Your hearing is tested at multiple frequencies during the MEPS physical. The standard requires that your pure tone average across 500, 1,000, and 2,000 Hz be 25 decibels or better, with no single value at those frequencies exceeding 30 decibels. At higher frequencies (3,000 and 4,000 Hz), the thresholds loosen slightly to 35 and 45 decibels respectively. If your hearing falls outside these limits in either ear, you’ll be disqualified. Hearing aids do not bring you into compliance; the test measures your unaided hearing.

Skin Conditions

Chronic skin conditions like eczema (atopic dermatitis) and psoriasis are disqualifying when they are widespread, recurrent, or require ongoing treatment. Mild cases that resolved in childhood may not be an issue, but active flare-ups or a history of prescription treatment into adulthood will raise flags. The concern is that military environments, including prolonged field conditions, chemical exposure from protective equipment, and limited access to dermatological care, tend to aggravate these conditions significantly.

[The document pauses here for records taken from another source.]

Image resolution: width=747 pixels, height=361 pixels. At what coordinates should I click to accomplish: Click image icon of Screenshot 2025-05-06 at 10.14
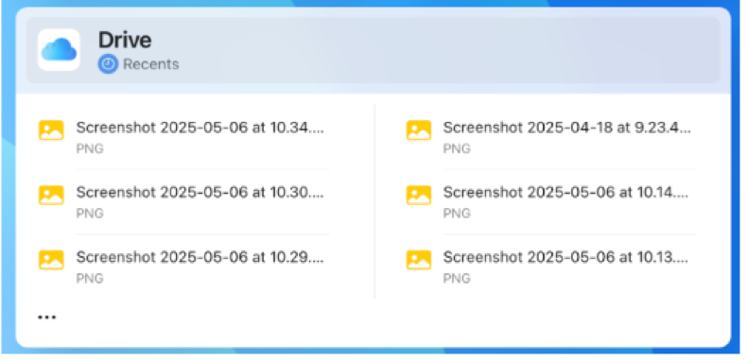[x=419, y=196]
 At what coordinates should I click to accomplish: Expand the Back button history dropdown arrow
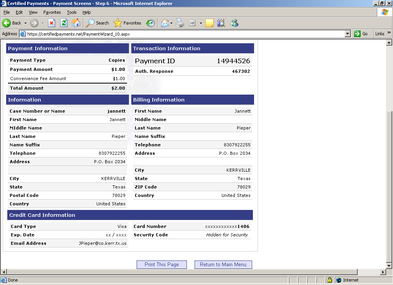(26, 23)
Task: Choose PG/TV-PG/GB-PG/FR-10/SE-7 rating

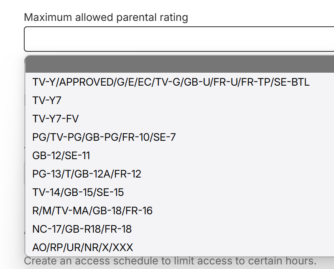Action: [104, 137]
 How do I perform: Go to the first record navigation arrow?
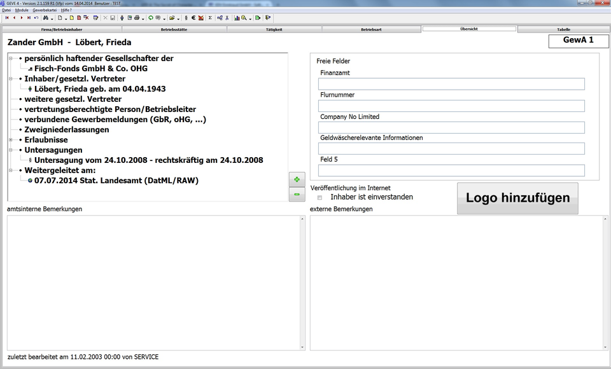(7, 18)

Other Common Disqualifiers

Several other conditions regularly come up during screening:

  • Seizure disorders: Any history of seizures after age 5, or use of anti-seizure medication, is disqualifying. Most branches require you to be seizure-free and off medication for several years before considering a waiver.
  • Sleep apnea: Moderate to severe obstructive sleep apnea, especially if it requires a CPAP machine, is disqualifying.
  • Crohn’s disease and ulcerative colitis: Both are disqualifying due to the unpredictable nature of flare-ups and the need for ongoing medication or potential surgery.
  • HIV: Currently disqualifying for enlistment, though policies have been evolving.
  • History of certain cancers: Depends heavily on the type, stage, and how long you’ve been in remission. Many cancers require a waiting period of several years post-treatment.

How the Medical Waiver Process Works

Getting disqualified at MEPS is not necessarily the end of the road. If your recruiter believes your case has merit, they can initiate a medical waiver request on your behalf. You cannot submit a waiver yourself.

The process starts with gathering documentation: medical records, physician statements, lab results, and anything else that shows your condition is resolved, stable, or unlikely to affect your ability to serve. This package goes to your branch’s medical waiver review authority, which evaluates whether granting the waiver is in the best interest of the service based on a holistic review of your potential.

Approval rates vary widely by condition and by branch. A waiver for mild childhood asthma that hasn’t caused symptoms in years has a much better chance than one for Type 1 diabetes, which has no waiver pathway at all. The process can take weeks to several months, and there’s no guarantee of approval. Your recruiter should be able to give you a realistic sense of whether a waiver is worth pursuing for your specific situation.